ACI 214.4-21 Obtaining Cores and Interpreting Core Compressive Strength Results—Guide.
3.3—Curing Proper curing procedures, which control the tempera- ture and moisture environment, are essential for quality concrete. Low initial curing temperatures reduce initial strength development rate but can result in higher long- term strength. Conversely, high initial-curing temperatures increase initial strength development but reduce long-term strength (ACI 308R). High initial temperatures generated by cementitious mate- rial hydration can signifcantly reduce strength of the inte- rior regions of massive elements (ACI 305R). For example, results in Fig. 3.3 indicate the strength of cores obtained from the middle of mock 30 x 30 in. (760 x 760 mm) columns is consistently less than the strength of cores obtained from exterior faces (Cook 1989). Mock columns were cast using high-strength concrete with an average 28-day standard cylinder strength exceeding 11,200 psi (77 MPa). Simi- larly, data analysis from large specimens reported by Yuan et al. (1991), Mak et al. (1990, 1993), Burg and Ost (1992), and Miao et al. (1993) indicate a strength loss of approxi- mately 3 percent of the average strength in the specimen for every 10°F (5°C) increase of average maximum tempera- ture sustained during early cement hydration (Bartlett and MacGregor 1996a). Maximum temperatures recorded in these specimens varied between 110 and 200°F (45 and 95°C).

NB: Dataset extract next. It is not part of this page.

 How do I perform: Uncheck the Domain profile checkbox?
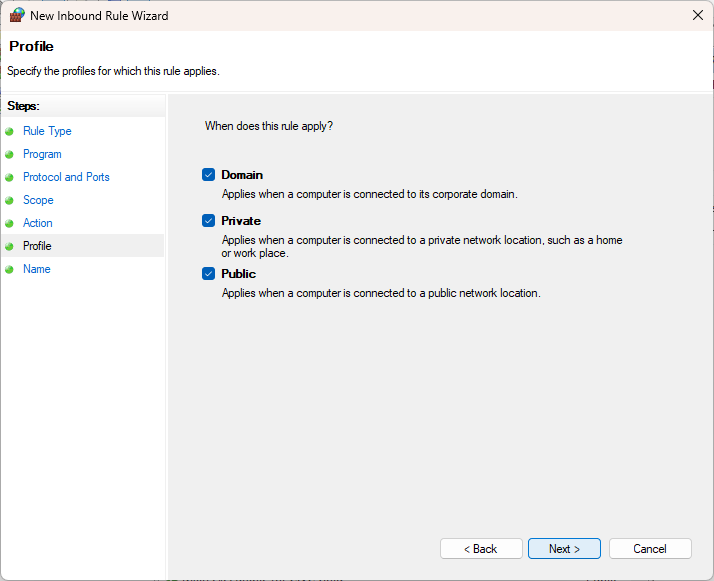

4.1—Investigating concrete in a new structure using strength-based acceptance criteria To investigate low-strength test results in accordance with ACI 301, three cores are required for each strength test from that part of the structure cast from concrete represented by the low-strength test result. The investigator should only sample areas where suspect concrete was placed. In some situations, such as thin or heavily reinforced sections, it is difcult or impracticable to obtain cores meeting all the length and diameter requirements of ASTM C42/C42M. Nevertheless, cores can allow a relative compar- ison of two or more portions of a structure representing diferent concrete batches. For example, consider two sets of columns placed with the same concrete specifed mixture proportion: one acceptable based on standard strength tests and one questionable because of low-strength test results. Nondestructive testing methods (ACI 228.1R) may indicate that the concrete quality in suspect columns exceeds that in acceptable columns. Alternatively, 2 in. (50 mm) diam- eter cores can be taken from columns where 1 in. (25 mm) maximum size aggregate was used. After trimming the cores, however, ℓ/d may be less than 1.0 because the cover is only 2 in. (50 mm) and reinforcement bars cannot be cut. Although strength tests of short cores may not accurately represent the column strength, a comparison of the short core strengths can indicate that the questionable concrete strength is comparable to that in the other placement or that further investigation is warranted.ACI 214.4 pdf download.